MATTOON, Ill., Jan. 23, 2025 (GLOBE NEWSWIRE) -- First Mid Bancshares, Inc. (NASDAQ: FMBH) (the "Company”) today announced its financial results for the quarter ended December 31, 2024.
Highlights
- Net income of $19.2 million, or $0.80 diluted EPS
- Adjusted net income (non-GAAP) of $20.9 million, or $0.87 diluted EPS
- Loan growth and interest expense decline drives 6 basis points of margin expansion
- Wealth management and insurance combined revenues increase over 11% in the quarter
- Board of Directors declares regular quarterly dividend of $0.24 per share
Net Interest Income
Net interest income for the fourth quarter of 2024 increased by $1.4 million, or 2.4% compared to the third quarter of 2024. Interest income decreased by $1.3 million primarily driven by lower interest rates, partially offset by loan growth. Interest expense decreased by $2.7 million primarily due to lower interest rates, reducing wholesale funding, and actively managing existing accounts and promotional pricing with the Fed's rate cuts.
In comparison to the fourth quarter of 2023, net interest income increased $1.5 million, or 2.6%. Interest income was slightly lower by $0.1 million, while interest expense decreased $1.6 million.
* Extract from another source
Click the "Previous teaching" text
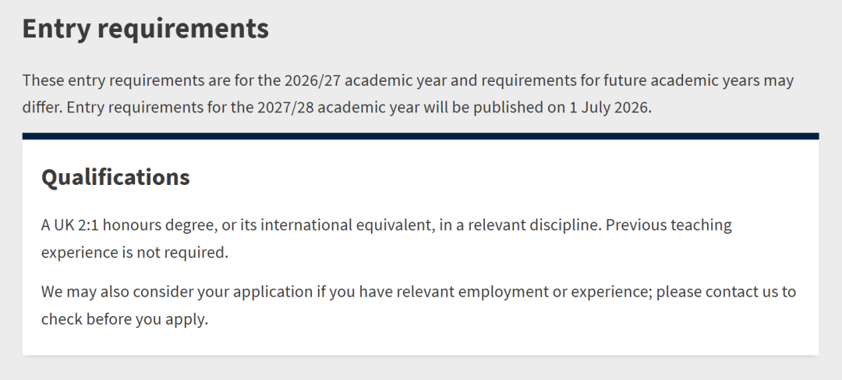The width and height of the screenshot is (842, 380). (669, 225)
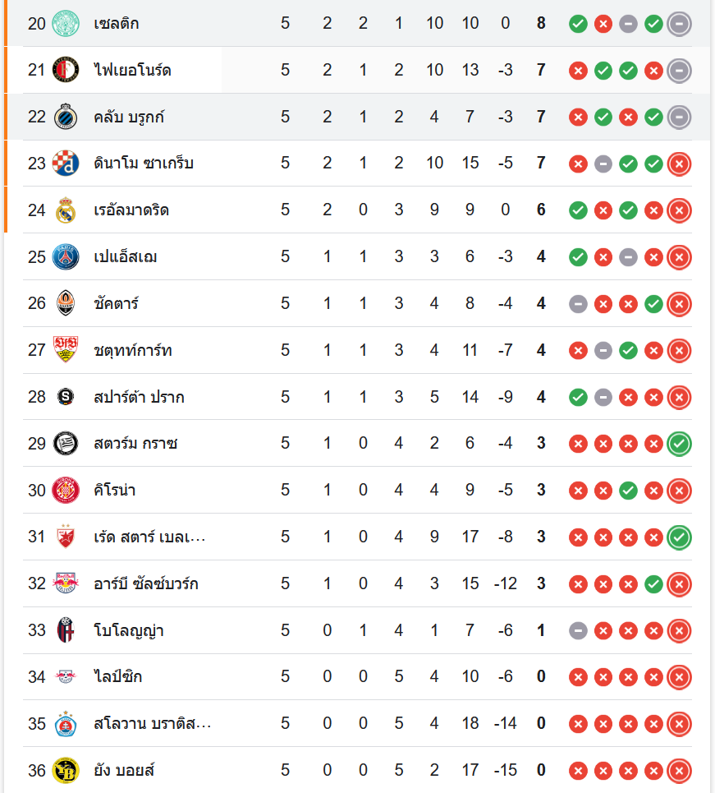The width and height of the screenshot is (715, 793).
Task: Open the คิโรน่า team link
Action: point(115,491)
Interest income on loans increased $2.6 million while funding from investment securities and cash were used for loan growth.
Net Interest Margin
Net interest margin, on a tax equivalent basis, was 3.41% for the fourth quarter of 2024, which was an increase of 6 basis points compared to the prior quarter. Earning asset yields decreased by 11 basis points, while the average cost of funds decreased by 17 basis points. Accretion income for the quarter was $3.4 million, which was a decrease of $0.2 million from the prior quarter.
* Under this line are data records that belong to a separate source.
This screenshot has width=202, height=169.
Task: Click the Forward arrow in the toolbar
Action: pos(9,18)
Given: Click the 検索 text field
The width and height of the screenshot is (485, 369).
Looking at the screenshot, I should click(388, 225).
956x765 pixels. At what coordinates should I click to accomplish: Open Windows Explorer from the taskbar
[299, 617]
In comparison to the fourth quarter of last year, the net interest margin increased 8 basis points, with an average earnings asset increase of 6 basis points versus the average cost of funds decrease of 2 basis points. Higher rates and loan growth helped drive an increase in earnings asset yields, despite a decline in accretion income of $1.2 million. The decrease in funding costs was primarily due to a decline in wholesale funding sources, partially offset by an increase in time deposit rates.
Loan Portfolio
Total loans ended the quarter at $5.67 billion, representing an increase of $57.9 million, or 1.0% compared to the prior quarter. Loan growth was well diversified primarily in construction and land development and commercial and industrial. The largest decline was in commercial real estate, which included an increase in paydowns due to the sale of several borrowers' properties. The average rate on new origination and renewed loans in the period was approximately 7.4%.
Asset Quality
The Company's asset quality metrics continue to be strong compared to historical and industry measures. The allowance for credit losses ("ACL”) increased by $1.4 million to $70.2 million with an ending ACL to total loans ratio of 1.24%. Provision expense was recorded in the amount of $3.6 million and the Company had net charge offs of $2.2 million in the period. Also, at the end of the fourth quarter, the ratio of non-performing loans to total loans was 0.53%, and the ACL to non-performing loans was 235%. The ratio of non-performing assets to total assets was 0.43% at quarter end. Non-performing loans increased by $11.6 million in the period to $29.8 million. Substandard loans increased $6.5 million in the period to $35.5 million. For the quarter, the increase in net charge offs, non-performing loans, and substandard loans were all tied to a single borrower who is invested in an organic farming operation that is in the process of dissolving and liquidating. Separately, while special mention loans increased $19.7 million in the quarter to $57.8 million, there are currently no anticipated material losses from the downgrades and the special mention balance was lower than the same period last year.
Deposits and Borrowings
Total deposits ended the quarter at $6.06 billion, which represented a decrease of $31.7 million, or 0.52% from the prior quarter. The decline was primarily in noninterest bearing deposits for normal customer cash flow needs. In addition, time deposits were lower primarily due to a decline in wholesale CD's. In comparison to the prior quarter, the average cost of funds decreased 17 basis points in the fourth quarter of 2024 to 1.83%.
Noninterest Income
Noninterest income for the fourth quarter of 2024 was $26.4 million compared to $23.0 million in the prior quarter. Wealth management revenues increased $0.5 million primarily due to a record quarter of farmland sales totaling $1.7 million more than offsetting a $0.7 million reduction to farm management income from lower commodity prices. Overall Ag Services revenue was $3.0 million in the quarter. Insurance revenues increased $0.8 million, or 13.4% on a strong finish to the year in sales performance. Other income increased $1.9 million and included a $1.3 million gain on the sale of a property that was held in other real estate owned.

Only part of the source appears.